_EXCERTO_.
_ _ _ _ _
J) Entretanto foi emitido despacho no sentido dos autos aguardarem pela junção aos autos da certidão da Conservatória do Registo Predial, referente ao registo da apreensão da aludida metade indivisa que a Requerente detém no mencionado imóvel.
K) A Ex.ma Administradora de insolvência efetivamente apresentou a solicitada certidão onde constava o registo da apreensão daquele direito da Recorrente.
L) Mas, fez acompanhar um requerimento, onde pugnava pela manutenção do registo da apreensão daquele direito, justificando com o facto do registo requerido não ter sido recusado, bem como, colocando algumas questões sobre a referida cláusula.
M) Porém, a Recorrente não foi notificada deste requerimento para se poder pronunciar, considerando-se que, caso tivesse tido conhecimento do mesmo ter-se-ia pronunciado e contradito e respondido às questões aí colocadas.
N) Porém, mais nenhum Credor se pronunciou sobre esta questão.
O) E, logo de seguida é proferido o despacho de que se recorre, a qual considera:
- Que a Recorrente deveria ter reagido aquando da apreensão e
- Que a cláusula de exclusão de responsabilidade pelas dívidas anteriores, prevista no artº 603º do C.C. não é aplicável ao regime do processo de insolvência.
P) Com efeito, relativamente à reação da Recorrente àquela apreensão, a mesma reclamou atempada e devidamente, pois apresentou requerimento, decorridos sete dias após a notificação da Relatório e do auto de apreensão, como se retira dos autos.
Q) Poderia colocar-se a questão de não ter sido utilizado o formalismo adequado, em cumprimento do disposto nos artºs 130º a 145º do CIRE, mas o requerimento é manifestamente claro sobre a reclamação que a Recorrente pretendia efetuar, sendo que, o documento mais importante – certidão da CRP, se encontrava junto aos autos (Docº nº 10 da P.I.). Até porque o Tribunal ordenou que os demais Credores e a Ex.ma Administradora de insolvência se pronunciassem em dias, em cumprimento do princípio do contraditório e como determina o nº 2 do artº 130º do CIRE.
_ _ _ _ _
Registos para localizar itens:
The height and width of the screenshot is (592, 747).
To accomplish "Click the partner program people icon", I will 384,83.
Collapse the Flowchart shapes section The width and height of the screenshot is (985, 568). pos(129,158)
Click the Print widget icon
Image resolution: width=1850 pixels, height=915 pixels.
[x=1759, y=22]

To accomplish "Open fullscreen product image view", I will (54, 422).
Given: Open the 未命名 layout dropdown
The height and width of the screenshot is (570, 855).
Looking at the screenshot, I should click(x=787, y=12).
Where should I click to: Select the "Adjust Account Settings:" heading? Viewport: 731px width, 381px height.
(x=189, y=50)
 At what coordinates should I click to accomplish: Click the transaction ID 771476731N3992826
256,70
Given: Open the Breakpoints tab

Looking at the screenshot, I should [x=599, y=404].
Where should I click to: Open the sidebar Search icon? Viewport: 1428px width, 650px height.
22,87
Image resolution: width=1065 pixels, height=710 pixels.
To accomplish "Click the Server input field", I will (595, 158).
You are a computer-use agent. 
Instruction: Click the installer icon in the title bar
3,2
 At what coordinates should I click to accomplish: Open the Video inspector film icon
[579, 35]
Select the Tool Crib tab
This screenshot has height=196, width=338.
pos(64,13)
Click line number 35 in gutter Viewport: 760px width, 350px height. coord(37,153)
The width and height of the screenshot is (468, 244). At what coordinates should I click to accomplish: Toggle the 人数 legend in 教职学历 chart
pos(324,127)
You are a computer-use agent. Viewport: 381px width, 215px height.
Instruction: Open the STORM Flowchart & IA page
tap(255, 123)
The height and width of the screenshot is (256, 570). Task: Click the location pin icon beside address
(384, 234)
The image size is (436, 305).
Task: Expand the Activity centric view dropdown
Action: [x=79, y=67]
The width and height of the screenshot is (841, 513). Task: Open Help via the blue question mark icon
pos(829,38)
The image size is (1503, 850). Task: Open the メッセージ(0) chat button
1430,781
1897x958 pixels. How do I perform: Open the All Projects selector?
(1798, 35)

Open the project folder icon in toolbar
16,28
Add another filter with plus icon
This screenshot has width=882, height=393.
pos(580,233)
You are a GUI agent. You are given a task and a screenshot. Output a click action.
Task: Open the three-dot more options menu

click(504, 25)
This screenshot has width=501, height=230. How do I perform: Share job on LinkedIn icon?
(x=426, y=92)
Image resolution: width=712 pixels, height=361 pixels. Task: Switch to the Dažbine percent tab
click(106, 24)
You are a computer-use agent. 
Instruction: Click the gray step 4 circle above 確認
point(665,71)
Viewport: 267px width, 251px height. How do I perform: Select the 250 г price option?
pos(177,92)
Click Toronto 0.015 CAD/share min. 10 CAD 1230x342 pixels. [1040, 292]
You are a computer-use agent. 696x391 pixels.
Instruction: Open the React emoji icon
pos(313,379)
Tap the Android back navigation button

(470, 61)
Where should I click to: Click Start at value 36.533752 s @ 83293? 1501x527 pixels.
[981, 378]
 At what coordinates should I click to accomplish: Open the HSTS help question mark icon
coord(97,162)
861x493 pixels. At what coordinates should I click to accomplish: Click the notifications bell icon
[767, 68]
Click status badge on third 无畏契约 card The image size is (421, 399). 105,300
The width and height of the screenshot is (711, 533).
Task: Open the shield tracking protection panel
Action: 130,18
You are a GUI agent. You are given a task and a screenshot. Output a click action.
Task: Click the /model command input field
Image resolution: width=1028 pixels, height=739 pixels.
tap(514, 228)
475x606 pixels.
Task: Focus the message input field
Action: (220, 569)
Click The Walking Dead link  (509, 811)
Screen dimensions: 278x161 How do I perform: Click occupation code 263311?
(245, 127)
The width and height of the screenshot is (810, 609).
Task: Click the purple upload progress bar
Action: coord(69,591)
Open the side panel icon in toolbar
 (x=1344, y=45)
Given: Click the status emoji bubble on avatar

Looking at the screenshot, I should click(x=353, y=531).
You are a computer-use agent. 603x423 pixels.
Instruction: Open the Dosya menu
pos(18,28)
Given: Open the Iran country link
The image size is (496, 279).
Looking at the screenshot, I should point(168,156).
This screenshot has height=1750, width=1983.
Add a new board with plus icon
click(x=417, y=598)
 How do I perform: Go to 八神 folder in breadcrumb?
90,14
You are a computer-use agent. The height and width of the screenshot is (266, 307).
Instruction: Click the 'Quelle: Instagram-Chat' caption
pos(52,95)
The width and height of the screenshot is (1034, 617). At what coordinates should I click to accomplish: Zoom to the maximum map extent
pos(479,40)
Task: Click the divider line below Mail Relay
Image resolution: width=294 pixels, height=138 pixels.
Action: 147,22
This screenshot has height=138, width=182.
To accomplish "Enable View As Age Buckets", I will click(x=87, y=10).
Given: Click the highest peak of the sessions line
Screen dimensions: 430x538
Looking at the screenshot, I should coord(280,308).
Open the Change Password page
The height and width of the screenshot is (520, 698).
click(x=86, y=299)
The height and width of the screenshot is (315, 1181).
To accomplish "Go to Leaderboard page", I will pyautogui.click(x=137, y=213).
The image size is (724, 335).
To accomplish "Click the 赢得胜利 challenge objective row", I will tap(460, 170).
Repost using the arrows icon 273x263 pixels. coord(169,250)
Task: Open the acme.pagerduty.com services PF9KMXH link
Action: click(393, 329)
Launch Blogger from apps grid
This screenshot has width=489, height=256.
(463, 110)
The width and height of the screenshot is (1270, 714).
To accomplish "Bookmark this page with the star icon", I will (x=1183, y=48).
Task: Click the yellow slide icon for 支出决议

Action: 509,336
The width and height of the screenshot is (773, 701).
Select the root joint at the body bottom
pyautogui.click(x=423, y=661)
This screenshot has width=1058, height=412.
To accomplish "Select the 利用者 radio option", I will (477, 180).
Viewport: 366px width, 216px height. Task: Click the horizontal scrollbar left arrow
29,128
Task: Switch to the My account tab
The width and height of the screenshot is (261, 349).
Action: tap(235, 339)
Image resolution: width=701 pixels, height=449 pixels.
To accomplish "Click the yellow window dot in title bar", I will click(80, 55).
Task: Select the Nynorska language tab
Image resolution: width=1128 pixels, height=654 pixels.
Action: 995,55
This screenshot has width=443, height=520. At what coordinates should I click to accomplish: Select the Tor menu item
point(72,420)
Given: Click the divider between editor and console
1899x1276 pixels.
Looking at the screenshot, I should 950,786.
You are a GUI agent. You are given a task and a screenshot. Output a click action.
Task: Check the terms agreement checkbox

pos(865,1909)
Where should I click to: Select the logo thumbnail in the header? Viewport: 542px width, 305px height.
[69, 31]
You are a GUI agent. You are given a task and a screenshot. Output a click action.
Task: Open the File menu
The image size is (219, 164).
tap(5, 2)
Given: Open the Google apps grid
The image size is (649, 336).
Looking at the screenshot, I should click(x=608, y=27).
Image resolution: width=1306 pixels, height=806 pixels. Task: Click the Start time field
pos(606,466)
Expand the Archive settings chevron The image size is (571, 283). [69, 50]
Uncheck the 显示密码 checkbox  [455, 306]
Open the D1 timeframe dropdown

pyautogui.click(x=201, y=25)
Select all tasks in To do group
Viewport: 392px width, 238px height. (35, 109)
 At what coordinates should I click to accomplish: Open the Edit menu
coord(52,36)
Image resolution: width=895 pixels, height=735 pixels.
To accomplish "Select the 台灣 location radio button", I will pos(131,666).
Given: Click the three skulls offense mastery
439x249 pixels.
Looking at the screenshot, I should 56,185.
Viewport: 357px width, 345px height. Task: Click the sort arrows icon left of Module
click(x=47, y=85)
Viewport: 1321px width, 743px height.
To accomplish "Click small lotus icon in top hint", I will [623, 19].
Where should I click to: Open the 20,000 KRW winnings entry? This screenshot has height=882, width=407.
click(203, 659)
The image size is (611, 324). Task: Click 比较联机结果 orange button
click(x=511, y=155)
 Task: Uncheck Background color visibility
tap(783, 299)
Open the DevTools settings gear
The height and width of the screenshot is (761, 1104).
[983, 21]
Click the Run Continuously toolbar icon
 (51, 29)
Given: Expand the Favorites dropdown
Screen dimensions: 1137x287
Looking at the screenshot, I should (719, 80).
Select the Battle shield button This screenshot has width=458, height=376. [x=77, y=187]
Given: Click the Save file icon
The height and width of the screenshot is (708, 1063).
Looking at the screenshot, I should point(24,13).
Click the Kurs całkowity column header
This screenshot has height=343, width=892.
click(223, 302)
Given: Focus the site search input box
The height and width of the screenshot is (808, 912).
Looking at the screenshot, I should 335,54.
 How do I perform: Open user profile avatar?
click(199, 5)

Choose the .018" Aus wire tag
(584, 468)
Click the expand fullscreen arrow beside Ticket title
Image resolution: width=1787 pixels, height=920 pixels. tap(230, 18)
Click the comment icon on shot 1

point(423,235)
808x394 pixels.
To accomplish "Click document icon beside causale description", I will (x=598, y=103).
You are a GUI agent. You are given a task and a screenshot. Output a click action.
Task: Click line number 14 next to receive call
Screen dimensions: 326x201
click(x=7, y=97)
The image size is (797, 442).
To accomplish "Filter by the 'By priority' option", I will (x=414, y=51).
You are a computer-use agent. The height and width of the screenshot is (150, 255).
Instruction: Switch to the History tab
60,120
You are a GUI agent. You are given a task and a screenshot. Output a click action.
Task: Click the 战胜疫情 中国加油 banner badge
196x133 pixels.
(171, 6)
_ _ _ _ _
_AS TAREFAS_.
1) No excerto sobre o processo de insolvência, quantos dias depois da notificação do relatório e do auto de apreensão é que a Recorrente apresentou o requerimento?
2) Escreve o que vem a seguir no excerto sobre o processo de insolvência, começando depois da última frase.
As entradas não contam para nada do que aqui se pede.

_RESULTADOS POR TAREFA_.
1) Sete dias depois da notificação.

2)
R) Mas, mesmo que assim se não entendesse ou entenda, poderia, senão mesmo, deveria, o Tribunal a quo, ordenar que a Recorrente aperfeiçoasse o requerimento, para cumprimento dos princípios da cooperação e da boa fé, da economia processual, do inquisitório e da adequação formal, previstos nos artºs 6º, 7º, 8º, 146º, nº 2, 411º e 590º, nº 2, als. b), c), 3 e 4 do CPC, por remissão do artº 17º do CIRE, porém não o fez proferiu logo a decisão de que se recorre.
S) Assim, considerando-se que foi preterida a realização destes atos, ou seja, a omissão de atos, acrescido do facto de tal omissão ter tido consequências importantes na esfera jurídica da Recorrente, prejudicando-a significativamente, a que acresce a falta de notificação da Recorrente do requerimento apresentado pela Ex.ma Administradora da insolvência, datado de 07.01.2021, tratando-se assim de nulidades processuais que desde já se invocam, nos termos dos artigos 195º e 196º do C.P.C.
T) Tal invocação de nulidades ocorre apenas por mera precaução de patrocínio, porquanto o Signatário considera em sua modesta opinião que o requerimento apresentado seria suficiente, atenta a sua clareza, e tendo em conta toda a factologia processual exposta.
U) Acresce que, o facto de a Conservatória do Registo Predial não ter recusado o registo da apreensão, como invoca a Ex.ma Administradora no seu requerimento, tal não justificaria a manutenção da apreensão, uma vez que havia sido tempestivamente reclamada tal apreensão pela Recorrente, até porque, o acto de registo não constitui direitos, apenas os publicita.
V) Relativamente à decisão do despacho em recurso, considerando que a cláusula de exclusão de responsabilidade pelas dívidas anteriores, prevista no artº 603º do C.C. não é aplicável ao regime do processo de insolvência, discordamos frontalmente.
W) Como se retira da certidão permanente da Conservatória do Registo Predial, constava da mesma o registo da “cláusula de exclusão de responsabilidade, prevista no nº 1 do artigo 603º do C.C. relativamente à herdeira B…, cujo registo desta cláusula foi efetivado em 18/09/2018, através da apresentação nº 2475, aquando do falecimento do autor da herança e pai da Recorrente – D…, ou seja, em 12 de Setembro de 2016, como se retira do DOCº Nº 1 (Habilitação e Testamento) que se junta.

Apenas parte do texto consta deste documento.